Many a time while watching the market news you hear the
words like ‘Oh, the market is bullish’, ‘Sensex went up 100 points’, ‘Nifty
banks are doing great this year’ etc. Then you see your portfolio and talk to
yourself ‘Why the hell am I losing money?’
Don’t
worry. This is not just your scenario. It is a known fact that about 90% of
people lose money in the stock market. But do you know why? Why your portfolio
is in loss when the market is upward, why most of the stocks you bought are
underperforming; why aren’t you able to beat the market? If you go through all
these thoughts, then you are one of those 90% people.
So,
today I am going to give you top 6 reasons why most people lose money in the
stock market. Be with me for the next couple of minutes to uncover this
mystery.
6 Reasons why most
people lose money in stock market
1. Not doing enough
research and investing based on ‘TIPS’.
This
is the first and the biggest mistake that people do when they start trading in
the stock market. They easily trust the tips they hear from a friend, colleague
or from a financial magazine that they just read. Moreover, most people blindly
follow the recommendations from their brokerage firm which later turn out to be
a major loss on their investment.
Now,
you can argue with me that what’s wrong with taking tips and suggestion. Your
friends and the brokerage firm has more experience than you and surely can help
you in getting good returns. But if you think like that, then you are missing
the point. No one else cares about your money more than you do. You can easily
rule out the broker’s recommendations as they will only earn when you trade.
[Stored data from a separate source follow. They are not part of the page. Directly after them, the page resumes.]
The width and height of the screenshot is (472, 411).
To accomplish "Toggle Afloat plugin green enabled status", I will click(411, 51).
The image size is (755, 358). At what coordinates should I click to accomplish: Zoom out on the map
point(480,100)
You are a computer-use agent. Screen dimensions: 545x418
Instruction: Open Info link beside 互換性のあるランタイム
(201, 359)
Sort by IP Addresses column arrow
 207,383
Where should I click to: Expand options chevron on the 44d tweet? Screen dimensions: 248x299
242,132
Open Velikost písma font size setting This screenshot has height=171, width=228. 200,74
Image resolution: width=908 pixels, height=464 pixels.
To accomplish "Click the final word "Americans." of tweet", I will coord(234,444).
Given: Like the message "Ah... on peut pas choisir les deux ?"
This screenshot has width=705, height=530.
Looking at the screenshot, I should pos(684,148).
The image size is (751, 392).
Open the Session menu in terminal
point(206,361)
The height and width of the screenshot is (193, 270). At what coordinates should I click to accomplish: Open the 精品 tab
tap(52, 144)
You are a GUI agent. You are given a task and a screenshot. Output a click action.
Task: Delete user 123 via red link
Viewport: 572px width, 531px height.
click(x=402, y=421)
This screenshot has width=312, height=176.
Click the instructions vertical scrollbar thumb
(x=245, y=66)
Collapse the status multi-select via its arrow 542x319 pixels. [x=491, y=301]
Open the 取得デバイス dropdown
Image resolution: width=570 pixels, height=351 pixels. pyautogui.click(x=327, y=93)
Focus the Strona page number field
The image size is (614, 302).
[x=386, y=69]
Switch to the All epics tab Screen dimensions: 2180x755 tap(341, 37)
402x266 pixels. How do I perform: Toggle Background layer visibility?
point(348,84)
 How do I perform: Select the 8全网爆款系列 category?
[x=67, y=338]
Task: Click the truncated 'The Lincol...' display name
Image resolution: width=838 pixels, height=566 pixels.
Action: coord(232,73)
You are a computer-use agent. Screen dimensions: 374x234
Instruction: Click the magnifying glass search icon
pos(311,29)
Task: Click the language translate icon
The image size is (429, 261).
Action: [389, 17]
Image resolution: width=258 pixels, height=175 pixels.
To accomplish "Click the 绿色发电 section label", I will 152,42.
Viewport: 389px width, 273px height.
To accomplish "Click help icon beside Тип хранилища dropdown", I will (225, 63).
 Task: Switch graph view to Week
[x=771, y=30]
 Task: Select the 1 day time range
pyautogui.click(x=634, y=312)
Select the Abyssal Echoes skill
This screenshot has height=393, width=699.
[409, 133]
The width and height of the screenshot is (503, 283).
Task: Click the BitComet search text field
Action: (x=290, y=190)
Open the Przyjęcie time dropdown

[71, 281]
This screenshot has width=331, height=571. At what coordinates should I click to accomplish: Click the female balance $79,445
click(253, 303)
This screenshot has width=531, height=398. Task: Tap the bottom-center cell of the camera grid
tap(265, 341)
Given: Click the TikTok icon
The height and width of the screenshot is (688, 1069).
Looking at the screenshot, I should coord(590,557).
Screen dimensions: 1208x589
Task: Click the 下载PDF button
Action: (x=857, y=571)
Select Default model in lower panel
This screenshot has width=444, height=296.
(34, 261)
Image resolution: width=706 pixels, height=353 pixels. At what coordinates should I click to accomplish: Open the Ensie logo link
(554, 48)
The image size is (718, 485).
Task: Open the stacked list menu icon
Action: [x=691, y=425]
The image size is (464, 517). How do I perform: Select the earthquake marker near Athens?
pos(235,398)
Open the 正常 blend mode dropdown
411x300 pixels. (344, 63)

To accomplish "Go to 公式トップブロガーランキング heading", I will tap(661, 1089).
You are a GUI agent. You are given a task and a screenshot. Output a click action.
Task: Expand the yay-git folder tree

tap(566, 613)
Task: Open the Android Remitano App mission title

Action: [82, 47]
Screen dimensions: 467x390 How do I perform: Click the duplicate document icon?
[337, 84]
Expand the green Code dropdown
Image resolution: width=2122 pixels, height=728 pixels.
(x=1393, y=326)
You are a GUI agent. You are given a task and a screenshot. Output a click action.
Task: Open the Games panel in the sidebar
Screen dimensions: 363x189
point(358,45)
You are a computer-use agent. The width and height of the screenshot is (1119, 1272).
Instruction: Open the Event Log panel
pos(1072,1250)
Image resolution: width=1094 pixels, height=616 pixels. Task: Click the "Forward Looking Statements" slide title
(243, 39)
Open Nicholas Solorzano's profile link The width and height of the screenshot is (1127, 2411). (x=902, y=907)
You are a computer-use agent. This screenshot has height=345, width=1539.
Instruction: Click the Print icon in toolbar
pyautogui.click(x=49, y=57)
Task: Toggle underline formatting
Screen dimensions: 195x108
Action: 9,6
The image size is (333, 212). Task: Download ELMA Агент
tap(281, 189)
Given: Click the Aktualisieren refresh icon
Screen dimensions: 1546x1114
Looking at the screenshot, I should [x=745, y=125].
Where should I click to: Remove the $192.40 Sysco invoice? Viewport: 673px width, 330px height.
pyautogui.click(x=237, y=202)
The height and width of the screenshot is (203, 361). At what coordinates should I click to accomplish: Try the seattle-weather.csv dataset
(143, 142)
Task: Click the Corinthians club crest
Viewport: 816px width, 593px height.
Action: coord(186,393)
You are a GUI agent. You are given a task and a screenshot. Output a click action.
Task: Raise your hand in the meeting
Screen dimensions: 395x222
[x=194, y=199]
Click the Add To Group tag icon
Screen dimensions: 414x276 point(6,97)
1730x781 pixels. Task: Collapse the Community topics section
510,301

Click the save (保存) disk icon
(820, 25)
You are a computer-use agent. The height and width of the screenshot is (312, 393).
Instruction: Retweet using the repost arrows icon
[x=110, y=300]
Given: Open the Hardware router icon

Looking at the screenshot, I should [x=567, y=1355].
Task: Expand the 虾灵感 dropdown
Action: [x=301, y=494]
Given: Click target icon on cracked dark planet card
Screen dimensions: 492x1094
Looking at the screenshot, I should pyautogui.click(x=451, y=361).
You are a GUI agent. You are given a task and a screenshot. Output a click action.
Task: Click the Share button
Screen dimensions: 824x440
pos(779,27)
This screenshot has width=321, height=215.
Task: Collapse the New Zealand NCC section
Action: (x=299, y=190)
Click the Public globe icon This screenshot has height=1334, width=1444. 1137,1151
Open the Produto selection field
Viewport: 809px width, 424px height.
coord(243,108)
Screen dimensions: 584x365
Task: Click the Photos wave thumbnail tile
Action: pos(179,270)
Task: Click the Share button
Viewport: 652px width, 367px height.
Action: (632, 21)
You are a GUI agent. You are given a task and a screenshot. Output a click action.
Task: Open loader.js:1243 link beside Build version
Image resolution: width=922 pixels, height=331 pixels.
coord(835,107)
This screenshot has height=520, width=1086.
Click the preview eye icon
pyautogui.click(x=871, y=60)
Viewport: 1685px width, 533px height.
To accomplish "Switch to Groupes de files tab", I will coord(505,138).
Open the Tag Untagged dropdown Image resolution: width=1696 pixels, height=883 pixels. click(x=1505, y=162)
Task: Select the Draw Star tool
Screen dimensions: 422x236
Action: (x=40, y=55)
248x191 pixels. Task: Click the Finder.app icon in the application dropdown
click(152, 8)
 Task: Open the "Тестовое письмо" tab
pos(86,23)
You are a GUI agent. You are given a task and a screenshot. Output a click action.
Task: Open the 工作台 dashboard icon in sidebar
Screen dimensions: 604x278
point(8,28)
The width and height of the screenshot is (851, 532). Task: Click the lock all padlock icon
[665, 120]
They don’t care whether you awin or lose. They are getting their brokerage fee
as long as you are buying or selling. Hence, they will always try to give you
suggestions so that you can trade more and frequent. And the more you trade,
the more brokerage fee they will gets.
Now,
let’s come to the suggestions from the friends and colleagues. There are few
things that a beginner should understand that no one is going to tell them.
First, All your friends will always boast about their profits & returns.
Second, none of your investor friends will tell you about their losses and bad
investments. It’s sometimes a matter of pride. Overall, you will think that
your friends or colleagues are doing always doing great, but they are not. You
might take their suggestion thinking that they have researched a lot about that
company and they are always right in investing. However in the end, you will
end up losing your money.
Hence,
the only way to invest intelligently is by doing enough research before
investing. Moreover, it’s not tough to research the company on your own.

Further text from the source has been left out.